These are all great goals, but they aren’t very specific. And to reach a goal, you need to make it specific. This is particularly true when it comes to college planning.
While the world seems to assume that parents will help pay for a child’s college education, 2012 statistics from Sallie Mae show that students pay an average of 30 percent of their college bills. Many students pay much more than that or rely solely on scholarships to get through school.
If you’re good with money, chances are you can be ready to help pay for part or all of your child’s college education, but this isn’t a requirement for good parenting. If you have several children or a lower-income job, you may be unable to save much to help each child with college.
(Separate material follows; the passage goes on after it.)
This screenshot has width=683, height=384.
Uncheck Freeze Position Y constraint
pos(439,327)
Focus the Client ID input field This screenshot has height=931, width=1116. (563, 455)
And that’s OK.
The point here is that you need to decide what your family is capable of, based on your circumstances, and set goals based on that. Here are some examples of college planning goals:
- My husband and I don’t plan to have more than a couple of kids. Although we don’t make a lot of money, we make enough to save for college. Our goal is to be able to pay outright for four years of in-state tuition for our daughter and any future children. If any of our kids decides to go to an out-of-state or a private school, she’ll have access to whatever funds we’ve saved, and we’ll help her apply for grants, scholarships and loans to cover the balance.
- The parents of one of my childhood friends paid for all three of their children to get a private college education and also helped with graduate school. They are fairly well-off financially, but they spent years saving to achieve this high goal. They also took out some Parent PLUS loans to make it happen.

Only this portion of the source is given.